The UA will take on regular-season champion Stanford at 7 p.m. PT Friday at Scottsdale Stadium, with Oregon and Washington meeting in the first semifinal at 2:30 p.m. PT. The winners will advance to Saturday’s 7 p.m. PT title game, which will determine the Pac-12’s automatic bid to the NCAA Tournament.

Arizona (32-23) was the lowest seed to advance to the semis, at No. 8, and thus gets to face the top advancing seed. That’s despite Stanford (38-15) falling 8-6 to Oregon in 10 innings on Thursday and not winning its pool, instead making the semifinals as the “wild card.”

The Cardinal led 6-3 late but allowed a run in the eighth, two in the ninth—the second coming in on a throwing error—and two in the 10th.
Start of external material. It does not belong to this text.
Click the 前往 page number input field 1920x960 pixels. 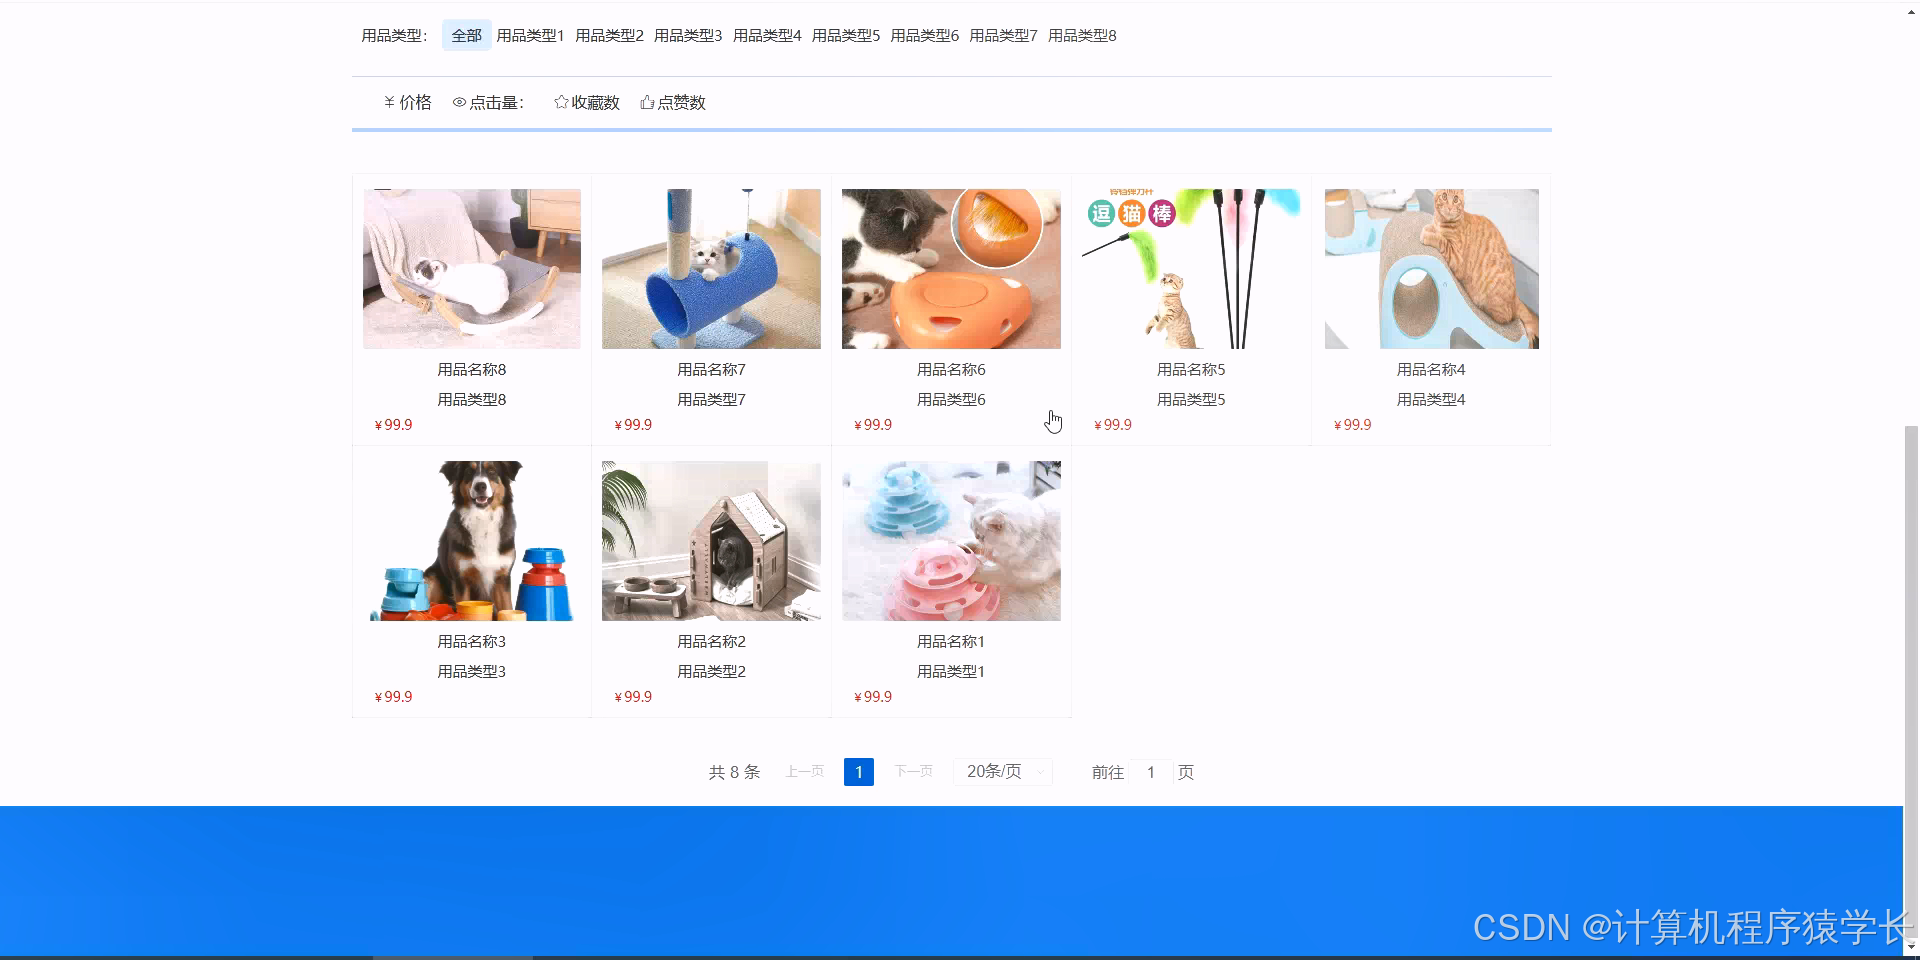click(1151, 772)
Arizona went 1-2 at Stanford earlier this month, dropping the first two before taking a 21-20, 10-inning victory in the finale. Had Stanford held that lead against Oregon the Wildcats would have faced Washington, whom they took two of three from at Hi Corbett Field in April.

The UA will start left-hander Bradon Zastrow (5-5, 5.30) against Stanford, which will send Pac-12 Pitcher of the Year Quinn Mathews (7-3, 3.20) to the mound. Arizona tagged Mathews for season highs in earned runs (five) and hits (10) on May 12, a game the Cardinal walked off 8-7 after the UA rallied from down 7-2.

Zastrow allowed four runs and eight hits over five innings the following day against Stanford, getting the loss. He won his last start, May 19 against USC, and threw 1.2 innings of relief in Tuesday’s 12-3 win over ASU.

At the end of Thursday, Arizona sat at No. 45 in the RPI, up 10 spots since the beginning of the week. It has eight Quad 1 wins, a number that dropped by two after USC fell out of the Top 50 following its loss to Washington earlier in the day.

The Wildcats’ RPI is better than that of ASU (47) and USC (52), teams that began Thursday projected to be in the NCAA field by both Baseball America and D1Baseball. Those publications had the UA as the eighth and fourth team out, respectively, prior to Thursday’s action, though late Thursday D1Baseball listed the Wildcats as the ninth of 12 teams fighting for eight bubble spots.